A dwelling unit contains only a single space which houses all sorts of activities. The rooms may or may not be partitioned according to the number of people in a single shelter and different activities. The single room houses the kitchen and a space for sleeping. The rooms are not specialized for certain activities in this phase and have multifunctional use with minimum furnishings. The toilets are generally located in a corner or on the sides depending on the width of the rooms. Though public toilets are provided in the periphery of the slums, these are not sufficient and people resort to defecating in the open. Men usually take bath in the open space outside the house.
The scope for expanding is very limited as the settlement itself is built on settled waste and the material used are bamboo and metal sheets which do not allow vertical expansion which is the only expansion possible due to constraints in space due to the density of the settlement.
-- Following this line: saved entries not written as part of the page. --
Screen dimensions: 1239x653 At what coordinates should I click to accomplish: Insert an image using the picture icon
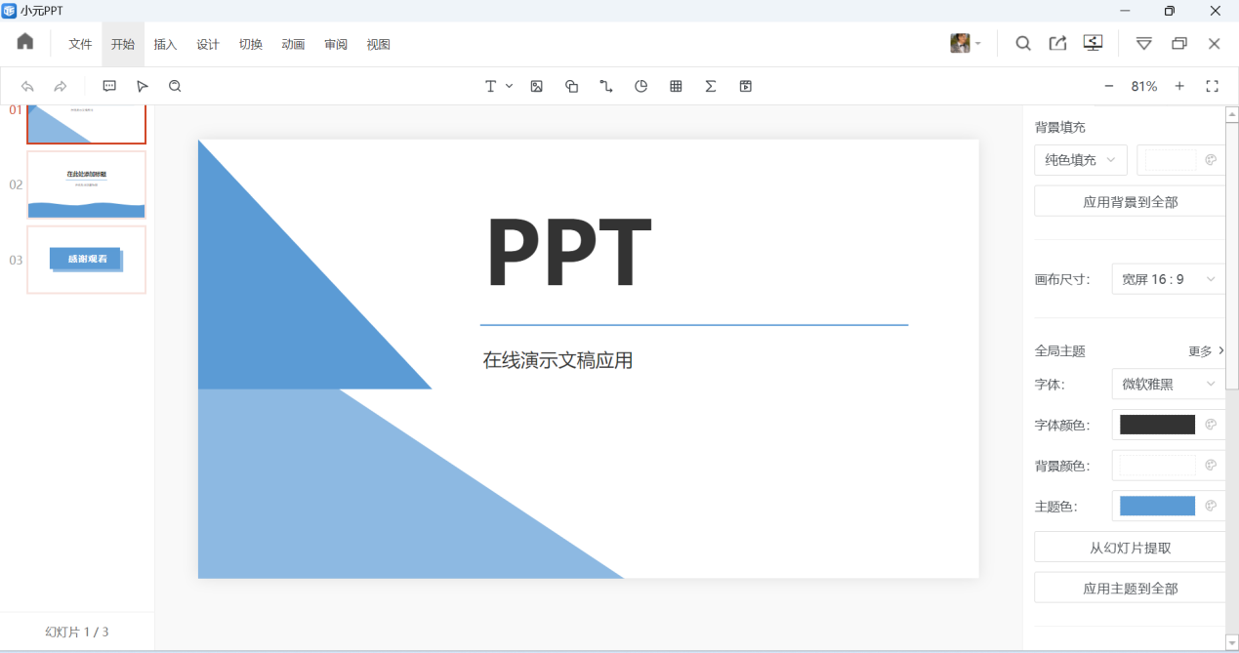coord(536,86)
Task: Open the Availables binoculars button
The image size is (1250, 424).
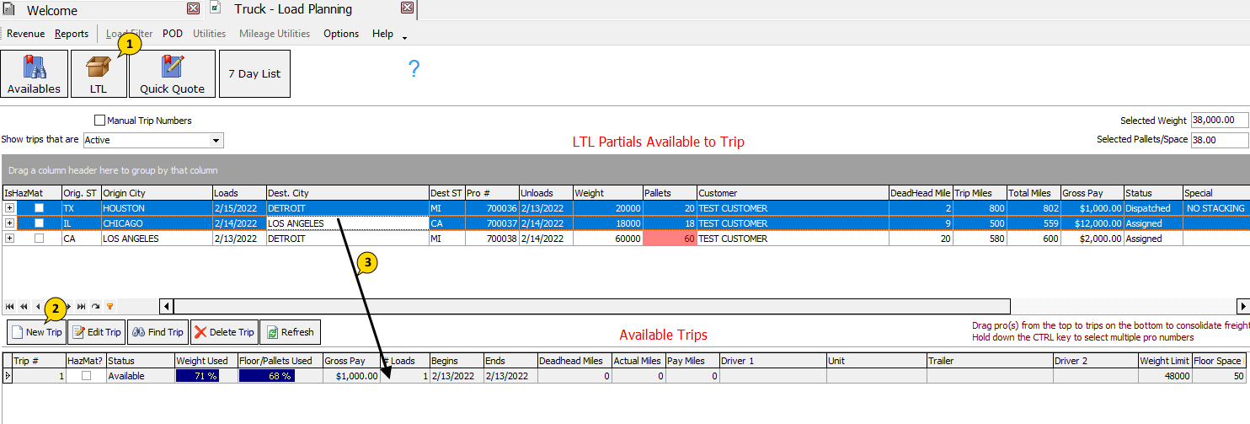Action: (34, 74)
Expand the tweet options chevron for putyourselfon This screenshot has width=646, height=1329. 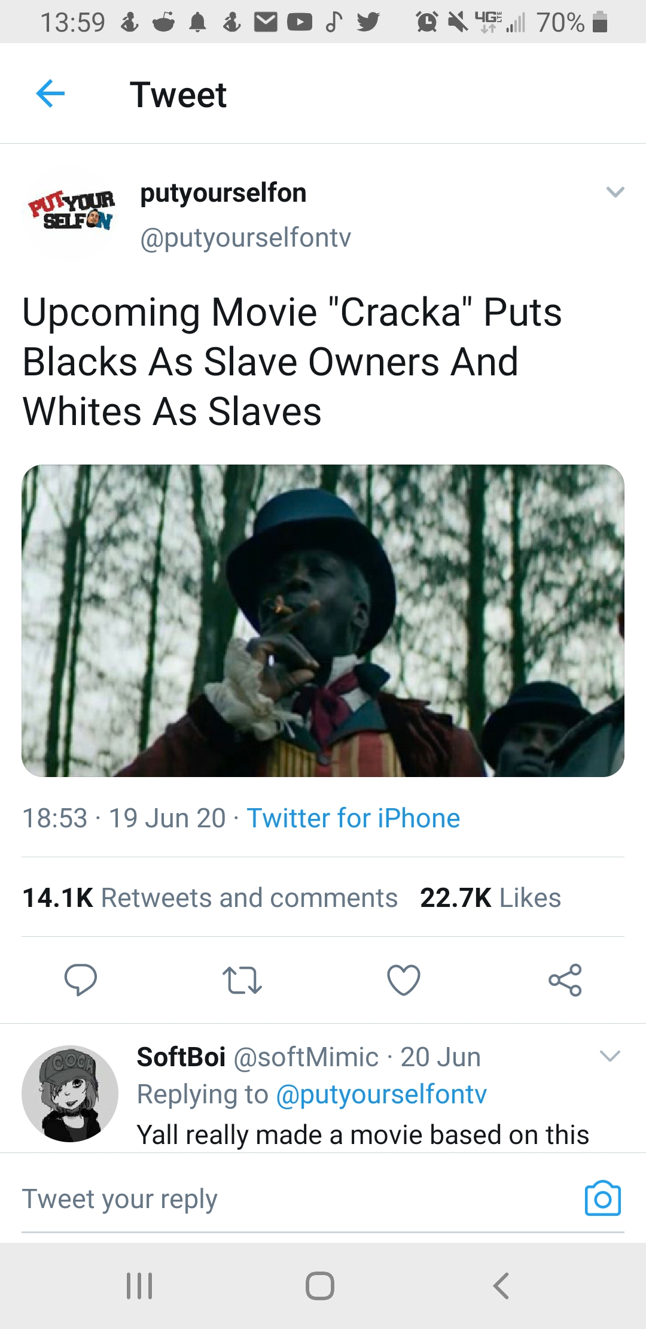coord(615,192)
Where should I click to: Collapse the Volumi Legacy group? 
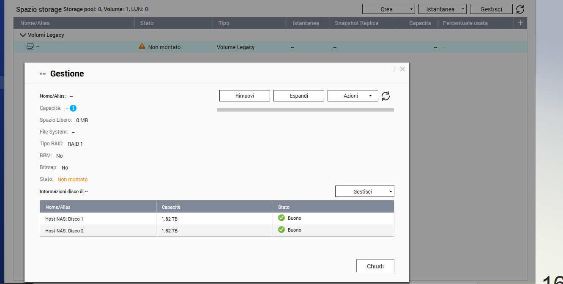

Bamboo and metal sheets are the common materials used in the slum. Some houses have used bricks(building waste) as well. But the spatial organisation remains the same.
5.4 CASE STUDY AREA – KAMLA NEHRU CAMP, DELHI
Kamla Nehru camp is located in West Delhi. Its about one kilometre away from the Kirti Nagar metro station. An alley from the Kirti Nagar road towards the eastern direction behind the furniture market leads to this slum.
The slum has come up on either side of a road parallely. Some of the houses facing the road has commercial space in the ground level and living space on the upper level. The upper level is mostly accessed using an external staircase. The alleys in between the houses are so small thet hardly two people can walk side by side
The settlement came upon either side of the lane stretching from Kirti Nagar road to the railway lines. It’s linearly arranged with roads on either side of the settlement. Effectively the settlement forms two strips of squatter’s on either side of the lane.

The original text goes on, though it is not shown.